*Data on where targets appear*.
---------------
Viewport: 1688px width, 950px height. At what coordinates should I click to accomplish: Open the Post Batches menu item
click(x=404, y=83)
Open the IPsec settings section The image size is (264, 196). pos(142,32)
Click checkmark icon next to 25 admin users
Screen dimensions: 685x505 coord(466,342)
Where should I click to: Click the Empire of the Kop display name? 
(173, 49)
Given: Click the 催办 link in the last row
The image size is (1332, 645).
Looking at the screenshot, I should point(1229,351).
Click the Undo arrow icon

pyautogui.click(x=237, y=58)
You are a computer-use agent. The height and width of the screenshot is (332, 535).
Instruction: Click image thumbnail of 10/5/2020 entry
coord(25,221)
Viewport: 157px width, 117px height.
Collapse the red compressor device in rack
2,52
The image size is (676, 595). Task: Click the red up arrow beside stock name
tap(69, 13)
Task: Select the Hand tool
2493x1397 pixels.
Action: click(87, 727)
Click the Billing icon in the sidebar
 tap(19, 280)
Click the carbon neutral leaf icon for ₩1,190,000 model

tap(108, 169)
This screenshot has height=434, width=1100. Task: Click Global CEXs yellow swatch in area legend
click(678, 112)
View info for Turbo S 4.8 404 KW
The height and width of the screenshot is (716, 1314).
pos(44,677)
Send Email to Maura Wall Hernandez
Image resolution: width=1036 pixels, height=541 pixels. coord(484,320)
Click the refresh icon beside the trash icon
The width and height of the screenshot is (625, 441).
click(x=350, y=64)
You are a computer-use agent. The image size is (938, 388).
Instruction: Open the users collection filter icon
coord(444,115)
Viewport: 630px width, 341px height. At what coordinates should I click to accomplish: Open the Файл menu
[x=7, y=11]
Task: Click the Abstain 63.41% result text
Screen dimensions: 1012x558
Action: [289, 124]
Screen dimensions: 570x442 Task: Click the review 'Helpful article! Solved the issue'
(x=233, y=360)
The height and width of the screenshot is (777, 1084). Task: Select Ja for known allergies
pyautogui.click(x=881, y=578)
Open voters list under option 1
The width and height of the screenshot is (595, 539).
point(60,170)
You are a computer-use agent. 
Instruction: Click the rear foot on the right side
---------------
*WHAT YOU HAVE TO DO*.
Reproduce the lines between the line holding "Click the carbon" and the line holding "coord(444,115)", inclusive, swapping "legend" for "key" and leaving everything else unchanged. Give only those lines.

*WRITTEN REPLY*.
Click the carbon neutral leaf icon for ₩1,190,000 model

tap(108, 169)
This screenshot has height=434, width=1100. Task: Click Global CEXs yellow swatch in area key
click(678, 112)
View info for Turbo S 4.8 404 KW
The height and width of the screenshot is (716, 1314).
pos(44,677)
Send Email to Maura Wall Hernandez
Image resolution: width=1036 pixels, height=541 pixels. coord(484,320)
Click the refresh icon beside the trash icon
The width and height of the screenshot is (625, 441).
click(x=350, y=64)
You are a computer-use agent. The image size is (938, 388).
Instruction: Open the users collection filter icon
coord(444,115)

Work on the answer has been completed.